According to the latest ILGA Europe report, almost a quarter of all EU citizens have undergone some form of conversion practice.
Respondents in Greece claimed to be the most exposed to the virus in the EU at 38%, while respondents in France, Italy and the Netherlands all said they were least exposed at 18%.
Conversion practices, so-called conversion therapy, falsely claim that they can change a person’s sexual orientation or gender identity. These have been regularly described as harmful, ineffective, and pseudoscientific.
These actions can take many forms, including family intervention, religious rituals and counseling, psychiatric treatment, medication, physical and sexual violence, and verbal abuse and humiliation.
The ILGA Europe report found that transgender, non-binary and intersex people experienced greater exposure than cisgender respondents.
This is the first study in a new ‘Intersections Report’ series and is based on data from the European Union Agency for Fundamental Rights (FRA) included in the 2023 LGBTIQ III survey.
influence
Nearly all respondents who experienced proselytism in the form of physical, sexual, or verbal abuse avoided certain places for fear of being assaulted, threatened, or harassed for being LGBTQ+.
Other factors, such as age and financial status, can affect how likely you are to consent to so-called conversion therapy, and under what conditions.
The report found that more than a quarter of trans men struggling to make ends meet had previously consented to conversion under pressure or intimidation.
Meanwhile, 22% of respondents who are trans women between the ages of 40 and 54 have freely consented to a conversion act at some point.
“Practice based on lies”
According to an OECD report, discrimination based on sexual orientation costs the EU up to €89 million in GDP each year. This shortage is caused by lower workplace productivity, lower incomes, and barriers to employment.

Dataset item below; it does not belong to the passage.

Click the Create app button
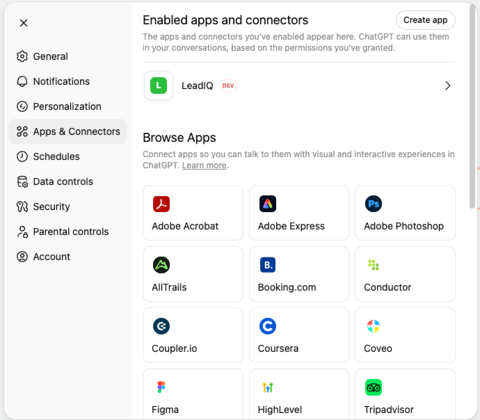 (425, 20)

Nevertheless, broader European efforts to crack down on discrimination and conversion practices appear to be underway. In late January, the continent’s human rights watchdog, the Parliament of the Council of Europe, based in Strasbourg, approved a resolution calling on countries to introduce bans on the practice of proselytism.
He said such acts should be clearly defined and criminalized in national law, and monitoring and reporting mechanisms should be established.
The approved resolution also proposes a series of measures to support and protect victims, evaluate the laws in place, and encourage research and data collection on the prevalence and impact of proselytism.
“These practices are based on a lie, the lie that diversity is a flaw,” Helena Dalli, former European Commissioner for Equality and Malta’s former Minister for European Affairs and Equality, said during the debate on the resolution. “They are sustained by stigma and only survive because the institutions and the state perpetuate it.”
The resolution is not legally binding, but could act as political pressure on the 46 member states of the Council of Europe.
The EU itself has taken steps to combat discrimination, and at the end of 2025 the European Commission adopted a strategy to counter the growing attacks against members of the LGBTQ+ community.
Half of EU member states now have national strategies on LGBTQ+ equality, and at least eight member states have banned conversion practices, including Belgium, Cyprus, France, Germany, Greece, Malta, Portugal and Spain.